4 de novembro de 2014

Rompantes de silêncios


Éramos dois a sós. Um ao outro em fúria. Ilegítimos vestígios de sensatez para um casal malfeito. Éramos sós a dois, do tipo que não se reconhece em qualquer imagem desleal que passa no quadrado de moldura branca - a tal da janela. O devaneio se orienta por não ter um pressuposto contínuo entre um e outro e por isso não tem olhos nos olhos possível, não tem toque de mãos sensíveis, não tem ilusões ancoradas em tempo e espaço.
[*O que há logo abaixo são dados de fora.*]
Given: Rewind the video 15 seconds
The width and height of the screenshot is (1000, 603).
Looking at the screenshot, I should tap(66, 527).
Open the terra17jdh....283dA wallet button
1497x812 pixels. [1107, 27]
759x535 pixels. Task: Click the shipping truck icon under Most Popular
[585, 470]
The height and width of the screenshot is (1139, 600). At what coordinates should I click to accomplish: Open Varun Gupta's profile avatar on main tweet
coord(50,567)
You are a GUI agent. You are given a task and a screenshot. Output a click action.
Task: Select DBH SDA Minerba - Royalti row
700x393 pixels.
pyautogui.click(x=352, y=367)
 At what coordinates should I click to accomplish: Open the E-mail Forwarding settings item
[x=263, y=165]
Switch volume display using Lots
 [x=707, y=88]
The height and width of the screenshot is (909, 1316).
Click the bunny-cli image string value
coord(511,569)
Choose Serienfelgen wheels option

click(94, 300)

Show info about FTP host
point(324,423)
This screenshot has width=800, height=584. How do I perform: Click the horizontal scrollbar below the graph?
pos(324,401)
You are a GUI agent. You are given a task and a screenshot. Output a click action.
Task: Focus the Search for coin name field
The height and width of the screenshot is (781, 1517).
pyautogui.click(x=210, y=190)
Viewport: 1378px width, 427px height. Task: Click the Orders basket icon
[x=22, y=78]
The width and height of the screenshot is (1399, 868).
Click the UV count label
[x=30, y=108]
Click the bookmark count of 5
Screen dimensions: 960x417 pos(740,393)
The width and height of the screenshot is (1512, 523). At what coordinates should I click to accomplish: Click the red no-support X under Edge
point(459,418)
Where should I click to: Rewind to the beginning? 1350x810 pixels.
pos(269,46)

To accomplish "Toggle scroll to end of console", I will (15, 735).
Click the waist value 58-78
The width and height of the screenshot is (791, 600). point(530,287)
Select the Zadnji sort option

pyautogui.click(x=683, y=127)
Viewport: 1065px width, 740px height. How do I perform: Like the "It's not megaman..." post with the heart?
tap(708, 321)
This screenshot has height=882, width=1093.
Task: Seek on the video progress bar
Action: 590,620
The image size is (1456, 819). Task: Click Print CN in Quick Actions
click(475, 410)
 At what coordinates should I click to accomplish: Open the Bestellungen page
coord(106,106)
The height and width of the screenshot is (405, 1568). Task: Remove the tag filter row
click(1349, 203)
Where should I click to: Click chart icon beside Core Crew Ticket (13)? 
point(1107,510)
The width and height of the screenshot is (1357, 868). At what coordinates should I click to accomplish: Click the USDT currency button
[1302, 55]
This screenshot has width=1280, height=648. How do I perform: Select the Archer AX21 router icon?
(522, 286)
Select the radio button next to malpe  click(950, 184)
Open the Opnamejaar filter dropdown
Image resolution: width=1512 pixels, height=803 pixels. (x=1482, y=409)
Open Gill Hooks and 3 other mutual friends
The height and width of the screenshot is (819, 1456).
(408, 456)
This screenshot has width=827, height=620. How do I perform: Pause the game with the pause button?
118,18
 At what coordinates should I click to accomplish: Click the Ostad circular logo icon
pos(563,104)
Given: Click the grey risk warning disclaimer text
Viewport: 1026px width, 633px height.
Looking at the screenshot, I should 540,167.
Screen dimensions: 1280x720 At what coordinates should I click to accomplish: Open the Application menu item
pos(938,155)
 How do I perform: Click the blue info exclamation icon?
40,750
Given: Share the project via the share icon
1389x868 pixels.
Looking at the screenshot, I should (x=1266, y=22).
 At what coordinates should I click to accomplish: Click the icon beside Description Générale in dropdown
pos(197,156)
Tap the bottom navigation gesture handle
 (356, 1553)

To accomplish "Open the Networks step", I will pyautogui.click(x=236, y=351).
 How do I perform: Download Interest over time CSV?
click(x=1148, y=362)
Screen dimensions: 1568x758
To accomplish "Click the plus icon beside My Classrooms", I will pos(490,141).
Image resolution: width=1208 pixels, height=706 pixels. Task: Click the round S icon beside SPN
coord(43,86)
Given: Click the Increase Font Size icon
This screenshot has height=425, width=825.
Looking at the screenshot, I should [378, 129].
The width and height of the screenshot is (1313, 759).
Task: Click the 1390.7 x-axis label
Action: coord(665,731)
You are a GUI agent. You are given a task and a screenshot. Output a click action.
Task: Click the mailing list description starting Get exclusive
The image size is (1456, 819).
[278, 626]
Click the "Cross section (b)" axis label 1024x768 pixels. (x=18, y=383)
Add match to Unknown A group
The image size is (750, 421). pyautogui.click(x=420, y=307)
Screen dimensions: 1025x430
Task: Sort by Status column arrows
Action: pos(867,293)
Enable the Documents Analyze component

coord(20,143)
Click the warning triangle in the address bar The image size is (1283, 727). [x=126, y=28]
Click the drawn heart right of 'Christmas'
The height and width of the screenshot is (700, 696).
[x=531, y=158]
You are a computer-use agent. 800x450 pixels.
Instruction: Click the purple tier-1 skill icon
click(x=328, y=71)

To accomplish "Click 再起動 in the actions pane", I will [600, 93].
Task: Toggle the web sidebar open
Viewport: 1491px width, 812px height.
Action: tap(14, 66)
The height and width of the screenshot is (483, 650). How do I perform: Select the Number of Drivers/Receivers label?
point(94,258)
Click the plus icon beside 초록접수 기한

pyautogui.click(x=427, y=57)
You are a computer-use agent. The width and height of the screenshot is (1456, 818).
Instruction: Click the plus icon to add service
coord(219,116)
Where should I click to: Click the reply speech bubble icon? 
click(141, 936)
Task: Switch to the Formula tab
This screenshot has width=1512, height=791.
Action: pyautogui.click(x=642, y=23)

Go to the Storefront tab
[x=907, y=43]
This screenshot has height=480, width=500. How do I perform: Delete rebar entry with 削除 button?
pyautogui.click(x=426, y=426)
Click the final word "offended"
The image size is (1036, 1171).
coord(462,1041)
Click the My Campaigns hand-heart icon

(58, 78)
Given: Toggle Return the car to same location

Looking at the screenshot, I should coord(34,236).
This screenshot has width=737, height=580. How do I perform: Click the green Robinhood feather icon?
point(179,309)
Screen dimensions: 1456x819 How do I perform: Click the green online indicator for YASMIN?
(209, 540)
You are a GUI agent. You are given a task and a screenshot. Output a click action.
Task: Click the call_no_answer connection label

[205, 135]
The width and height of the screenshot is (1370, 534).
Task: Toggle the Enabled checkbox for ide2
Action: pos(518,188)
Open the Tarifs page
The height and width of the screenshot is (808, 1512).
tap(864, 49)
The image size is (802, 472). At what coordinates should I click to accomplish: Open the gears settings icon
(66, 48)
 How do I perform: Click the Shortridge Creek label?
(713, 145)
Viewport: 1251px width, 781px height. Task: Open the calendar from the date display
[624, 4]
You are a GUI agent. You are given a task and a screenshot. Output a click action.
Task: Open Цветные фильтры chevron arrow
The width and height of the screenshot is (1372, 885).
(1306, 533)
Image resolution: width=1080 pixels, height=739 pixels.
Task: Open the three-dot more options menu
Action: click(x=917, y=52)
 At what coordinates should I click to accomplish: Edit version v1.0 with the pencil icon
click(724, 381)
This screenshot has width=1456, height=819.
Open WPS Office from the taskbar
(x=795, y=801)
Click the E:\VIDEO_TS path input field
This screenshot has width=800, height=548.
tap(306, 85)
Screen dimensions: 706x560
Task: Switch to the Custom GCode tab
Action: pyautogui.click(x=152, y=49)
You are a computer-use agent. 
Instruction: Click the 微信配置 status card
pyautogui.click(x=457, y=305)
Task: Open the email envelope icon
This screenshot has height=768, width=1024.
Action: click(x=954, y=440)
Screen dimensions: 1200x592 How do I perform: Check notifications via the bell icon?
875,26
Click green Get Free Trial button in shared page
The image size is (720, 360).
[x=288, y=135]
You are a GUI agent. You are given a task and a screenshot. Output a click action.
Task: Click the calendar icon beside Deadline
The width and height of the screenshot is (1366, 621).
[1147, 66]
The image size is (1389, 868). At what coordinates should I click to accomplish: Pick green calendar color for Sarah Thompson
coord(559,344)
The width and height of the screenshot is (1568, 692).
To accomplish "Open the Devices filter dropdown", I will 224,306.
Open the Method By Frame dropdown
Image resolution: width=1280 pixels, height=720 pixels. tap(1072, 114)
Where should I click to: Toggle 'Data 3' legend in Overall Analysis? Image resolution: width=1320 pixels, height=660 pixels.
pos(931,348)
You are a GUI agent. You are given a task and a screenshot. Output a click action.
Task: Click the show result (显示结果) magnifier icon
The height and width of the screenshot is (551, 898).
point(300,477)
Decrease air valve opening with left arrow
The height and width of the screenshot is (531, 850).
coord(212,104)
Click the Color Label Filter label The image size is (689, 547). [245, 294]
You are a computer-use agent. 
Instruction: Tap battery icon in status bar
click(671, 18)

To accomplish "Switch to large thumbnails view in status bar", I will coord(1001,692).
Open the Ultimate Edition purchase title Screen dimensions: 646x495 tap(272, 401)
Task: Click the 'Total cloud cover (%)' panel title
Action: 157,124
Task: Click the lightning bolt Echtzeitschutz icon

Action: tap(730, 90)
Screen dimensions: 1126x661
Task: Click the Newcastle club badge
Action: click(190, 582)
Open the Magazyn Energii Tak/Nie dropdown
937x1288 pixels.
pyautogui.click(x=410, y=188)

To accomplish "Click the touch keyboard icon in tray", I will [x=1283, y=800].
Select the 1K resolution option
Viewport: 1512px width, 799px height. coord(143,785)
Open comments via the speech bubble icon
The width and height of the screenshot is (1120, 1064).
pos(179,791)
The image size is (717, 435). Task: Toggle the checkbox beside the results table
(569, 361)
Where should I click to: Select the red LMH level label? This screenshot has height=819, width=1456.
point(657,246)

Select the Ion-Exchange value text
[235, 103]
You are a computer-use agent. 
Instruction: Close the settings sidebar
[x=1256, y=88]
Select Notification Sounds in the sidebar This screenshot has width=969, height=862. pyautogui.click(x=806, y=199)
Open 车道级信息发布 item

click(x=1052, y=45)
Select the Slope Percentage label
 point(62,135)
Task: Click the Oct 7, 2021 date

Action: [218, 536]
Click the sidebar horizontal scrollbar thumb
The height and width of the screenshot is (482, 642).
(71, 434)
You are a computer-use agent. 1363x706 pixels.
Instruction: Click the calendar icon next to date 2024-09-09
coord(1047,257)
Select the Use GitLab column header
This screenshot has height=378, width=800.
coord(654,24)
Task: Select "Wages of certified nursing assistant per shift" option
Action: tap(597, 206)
Foi quando percebi que, mesmo assim, mesmo depois do nada, meu corpo debruçava para o dele, talvez como pressuposto para me contrair pela vontade, me redimir de tal carência, me sucumbir de vez na liberdade de estar dentro do outro.

Era um desmantelo, um ofuscar do olhar. 

E a utopia se descrevia assim: cheguei atrasado/você me espera/sorri ao me ver/me pega pela mão/me fala alguma coisa sobre "s a u d a d e d e s s e c h e i r o"/comprei seu ingresso/eu compro a pipoca/toquei sua mão sem querer/aperta meus dedos em resposta/nos olhamos///

Rompantes sinceros de apatia e de silêncios se coordenava com o jeito longe de perto do qual ele falava sobre vidas alheias. É que era a justificativa para dizer-se impedido e eu era como um macarrão que cozinhou demais, sem saber onde colocar os gestos.

Afinal, estava alí com braços esticados e coração aberto. E estava só!

*Ilustração: Vânia Medeiros

2 comentários:

Pequen(A)mar disse...

Lindo, gato. Viajei.

R.C. disse...

Depois... a sensação de nudez "almática".